▶ Dataset records
+ + +

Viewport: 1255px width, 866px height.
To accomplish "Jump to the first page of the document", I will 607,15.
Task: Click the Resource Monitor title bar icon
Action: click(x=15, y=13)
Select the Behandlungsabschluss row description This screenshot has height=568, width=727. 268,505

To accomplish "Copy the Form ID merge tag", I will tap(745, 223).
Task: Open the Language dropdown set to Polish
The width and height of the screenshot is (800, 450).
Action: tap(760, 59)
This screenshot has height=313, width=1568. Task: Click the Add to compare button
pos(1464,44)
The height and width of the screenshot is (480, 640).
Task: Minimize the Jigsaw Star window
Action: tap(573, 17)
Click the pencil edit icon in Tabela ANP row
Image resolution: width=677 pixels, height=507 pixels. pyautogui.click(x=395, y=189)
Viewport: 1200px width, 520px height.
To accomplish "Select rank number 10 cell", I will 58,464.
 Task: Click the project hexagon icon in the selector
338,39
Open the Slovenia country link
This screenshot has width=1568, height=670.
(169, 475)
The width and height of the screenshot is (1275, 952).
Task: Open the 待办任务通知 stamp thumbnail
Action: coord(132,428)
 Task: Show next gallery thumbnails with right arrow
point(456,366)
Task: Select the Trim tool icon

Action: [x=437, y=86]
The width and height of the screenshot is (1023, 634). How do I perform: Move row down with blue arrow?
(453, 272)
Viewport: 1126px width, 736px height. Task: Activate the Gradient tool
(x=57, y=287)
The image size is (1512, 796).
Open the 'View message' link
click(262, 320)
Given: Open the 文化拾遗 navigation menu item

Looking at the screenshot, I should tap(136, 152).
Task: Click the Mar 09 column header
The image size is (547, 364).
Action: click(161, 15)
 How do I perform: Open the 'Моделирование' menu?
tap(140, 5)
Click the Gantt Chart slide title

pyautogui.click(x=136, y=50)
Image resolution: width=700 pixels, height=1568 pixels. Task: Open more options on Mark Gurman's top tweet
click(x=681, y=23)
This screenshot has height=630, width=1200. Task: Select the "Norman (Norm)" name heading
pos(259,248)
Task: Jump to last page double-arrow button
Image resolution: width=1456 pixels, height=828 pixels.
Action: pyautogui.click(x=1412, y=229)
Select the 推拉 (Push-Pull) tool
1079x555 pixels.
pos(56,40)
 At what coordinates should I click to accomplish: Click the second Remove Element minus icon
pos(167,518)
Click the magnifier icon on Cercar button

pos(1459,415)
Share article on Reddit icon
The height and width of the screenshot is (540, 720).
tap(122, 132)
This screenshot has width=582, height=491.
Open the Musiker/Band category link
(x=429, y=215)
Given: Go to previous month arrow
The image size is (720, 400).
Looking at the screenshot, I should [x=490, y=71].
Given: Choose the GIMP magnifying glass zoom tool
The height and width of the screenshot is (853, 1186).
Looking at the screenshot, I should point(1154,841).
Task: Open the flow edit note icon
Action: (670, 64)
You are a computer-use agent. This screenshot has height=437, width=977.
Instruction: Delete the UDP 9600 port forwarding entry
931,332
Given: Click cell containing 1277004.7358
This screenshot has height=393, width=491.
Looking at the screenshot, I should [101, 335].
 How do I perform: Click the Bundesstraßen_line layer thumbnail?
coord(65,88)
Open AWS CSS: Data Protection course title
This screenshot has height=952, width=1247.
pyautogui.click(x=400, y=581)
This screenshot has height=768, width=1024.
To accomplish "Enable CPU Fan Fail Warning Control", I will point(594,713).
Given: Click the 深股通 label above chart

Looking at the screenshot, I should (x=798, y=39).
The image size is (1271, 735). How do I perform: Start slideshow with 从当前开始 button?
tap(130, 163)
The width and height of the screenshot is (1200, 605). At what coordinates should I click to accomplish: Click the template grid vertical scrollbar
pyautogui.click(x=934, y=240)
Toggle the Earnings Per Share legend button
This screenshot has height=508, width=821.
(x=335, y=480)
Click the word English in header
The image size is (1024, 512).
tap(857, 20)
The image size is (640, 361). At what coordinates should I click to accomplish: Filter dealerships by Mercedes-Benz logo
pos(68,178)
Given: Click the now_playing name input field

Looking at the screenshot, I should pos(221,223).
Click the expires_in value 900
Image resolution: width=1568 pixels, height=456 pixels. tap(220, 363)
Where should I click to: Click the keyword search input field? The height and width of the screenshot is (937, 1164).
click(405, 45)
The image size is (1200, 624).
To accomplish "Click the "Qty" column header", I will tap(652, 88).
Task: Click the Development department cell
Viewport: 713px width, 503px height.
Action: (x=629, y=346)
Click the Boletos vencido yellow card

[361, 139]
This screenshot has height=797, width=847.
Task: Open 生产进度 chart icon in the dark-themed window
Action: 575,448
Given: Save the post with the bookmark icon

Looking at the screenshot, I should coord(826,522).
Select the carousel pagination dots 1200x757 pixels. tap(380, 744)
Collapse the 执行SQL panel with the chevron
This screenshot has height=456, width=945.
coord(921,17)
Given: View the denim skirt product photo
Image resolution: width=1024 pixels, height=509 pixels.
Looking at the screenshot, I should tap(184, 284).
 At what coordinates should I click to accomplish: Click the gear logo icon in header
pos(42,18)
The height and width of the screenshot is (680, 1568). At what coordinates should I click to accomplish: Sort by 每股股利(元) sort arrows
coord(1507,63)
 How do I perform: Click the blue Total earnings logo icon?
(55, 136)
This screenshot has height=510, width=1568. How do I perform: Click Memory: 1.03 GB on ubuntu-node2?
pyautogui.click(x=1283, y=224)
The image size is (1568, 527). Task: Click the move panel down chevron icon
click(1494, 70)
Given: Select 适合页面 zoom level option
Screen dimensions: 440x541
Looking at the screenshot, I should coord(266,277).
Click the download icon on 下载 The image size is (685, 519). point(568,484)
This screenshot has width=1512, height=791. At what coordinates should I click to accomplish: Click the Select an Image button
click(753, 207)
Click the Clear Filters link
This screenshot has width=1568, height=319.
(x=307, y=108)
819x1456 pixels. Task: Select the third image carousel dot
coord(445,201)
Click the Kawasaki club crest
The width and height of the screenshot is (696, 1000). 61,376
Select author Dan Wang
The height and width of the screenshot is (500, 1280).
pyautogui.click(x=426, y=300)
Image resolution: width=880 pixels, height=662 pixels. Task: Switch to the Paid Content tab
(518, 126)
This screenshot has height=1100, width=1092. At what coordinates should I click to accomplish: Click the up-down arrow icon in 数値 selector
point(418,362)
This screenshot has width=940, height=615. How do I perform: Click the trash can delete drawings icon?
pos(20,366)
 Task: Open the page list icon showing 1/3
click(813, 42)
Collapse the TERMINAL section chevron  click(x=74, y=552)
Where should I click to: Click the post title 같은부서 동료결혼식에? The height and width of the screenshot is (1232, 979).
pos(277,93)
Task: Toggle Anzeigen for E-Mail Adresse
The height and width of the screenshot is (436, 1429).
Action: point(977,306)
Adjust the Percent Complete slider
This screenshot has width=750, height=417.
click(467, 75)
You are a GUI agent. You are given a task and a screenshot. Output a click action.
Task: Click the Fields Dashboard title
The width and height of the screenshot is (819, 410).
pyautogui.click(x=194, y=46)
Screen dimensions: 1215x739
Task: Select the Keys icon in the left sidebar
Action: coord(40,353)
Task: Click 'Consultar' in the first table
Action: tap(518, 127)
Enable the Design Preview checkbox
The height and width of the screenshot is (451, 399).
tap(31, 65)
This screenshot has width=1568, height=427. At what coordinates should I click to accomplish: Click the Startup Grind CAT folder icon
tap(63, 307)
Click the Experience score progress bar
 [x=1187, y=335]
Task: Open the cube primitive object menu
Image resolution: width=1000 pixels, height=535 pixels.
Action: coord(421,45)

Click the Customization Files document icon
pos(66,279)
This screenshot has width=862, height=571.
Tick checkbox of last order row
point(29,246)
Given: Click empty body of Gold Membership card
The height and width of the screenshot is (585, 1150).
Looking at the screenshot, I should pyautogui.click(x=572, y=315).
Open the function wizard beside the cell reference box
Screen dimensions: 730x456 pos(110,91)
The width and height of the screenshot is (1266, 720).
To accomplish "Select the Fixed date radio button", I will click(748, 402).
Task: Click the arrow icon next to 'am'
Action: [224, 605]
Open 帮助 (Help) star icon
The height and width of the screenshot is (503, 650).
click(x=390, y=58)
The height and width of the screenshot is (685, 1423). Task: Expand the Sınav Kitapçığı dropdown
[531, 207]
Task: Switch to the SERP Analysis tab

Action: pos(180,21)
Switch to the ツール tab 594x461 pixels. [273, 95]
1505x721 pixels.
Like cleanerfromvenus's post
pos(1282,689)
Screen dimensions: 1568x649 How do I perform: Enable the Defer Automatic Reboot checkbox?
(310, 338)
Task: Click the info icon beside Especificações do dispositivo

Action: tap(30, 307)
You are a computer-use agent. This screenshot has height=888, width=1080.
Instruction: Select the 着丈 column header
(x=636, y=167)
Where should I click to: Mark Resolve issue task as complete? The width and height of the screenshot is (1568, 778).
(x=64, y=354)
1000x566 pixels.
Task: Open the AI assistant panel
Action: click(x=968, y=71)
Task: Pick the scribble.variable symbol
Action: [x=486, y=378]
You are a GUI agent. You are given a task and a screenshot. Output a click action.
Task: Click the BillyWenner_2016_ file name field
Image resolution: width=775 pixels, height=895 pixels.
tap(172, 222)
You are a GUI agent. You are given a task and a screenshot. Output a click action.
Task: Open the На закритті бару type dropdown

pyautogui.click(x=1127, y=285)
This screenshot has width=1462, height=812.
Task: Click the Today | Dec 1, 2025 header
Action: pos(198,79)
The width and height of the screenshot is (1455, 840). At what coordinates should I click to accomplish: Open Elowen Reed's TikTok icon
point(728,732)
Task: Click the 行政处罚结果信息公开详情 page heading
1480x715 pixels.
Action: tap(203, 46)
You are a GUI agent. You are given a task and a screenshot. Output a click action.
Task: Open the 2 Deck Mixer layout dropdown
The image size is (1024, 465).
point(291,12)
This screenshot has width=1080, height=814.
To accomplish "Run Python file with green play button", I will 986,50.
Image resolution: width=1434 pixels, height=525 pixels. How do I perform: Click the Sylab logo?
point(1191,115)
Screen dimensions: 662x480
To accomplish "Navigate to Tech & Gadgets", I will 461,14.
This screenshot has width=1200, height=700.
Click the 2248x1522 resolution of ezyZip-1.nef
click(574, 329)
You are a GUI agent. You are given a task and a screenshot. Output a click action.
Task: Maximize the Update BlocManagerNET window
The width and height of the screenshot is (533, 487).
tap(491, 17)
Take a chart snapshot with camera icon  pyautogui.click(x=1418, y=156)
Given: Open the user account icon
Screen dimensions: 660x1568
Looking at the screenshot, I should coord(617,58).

+ + +

▶ WHAT IS REQUIRED
Search the records for the word "computer". Copy every line that has it.

▶ RESPONSE FOR THIS EXERCISE
You are a computer-use agent. This screenshot has height=437, width=977.
You are a computer-use agent. This screenshot has height=888, width=1080.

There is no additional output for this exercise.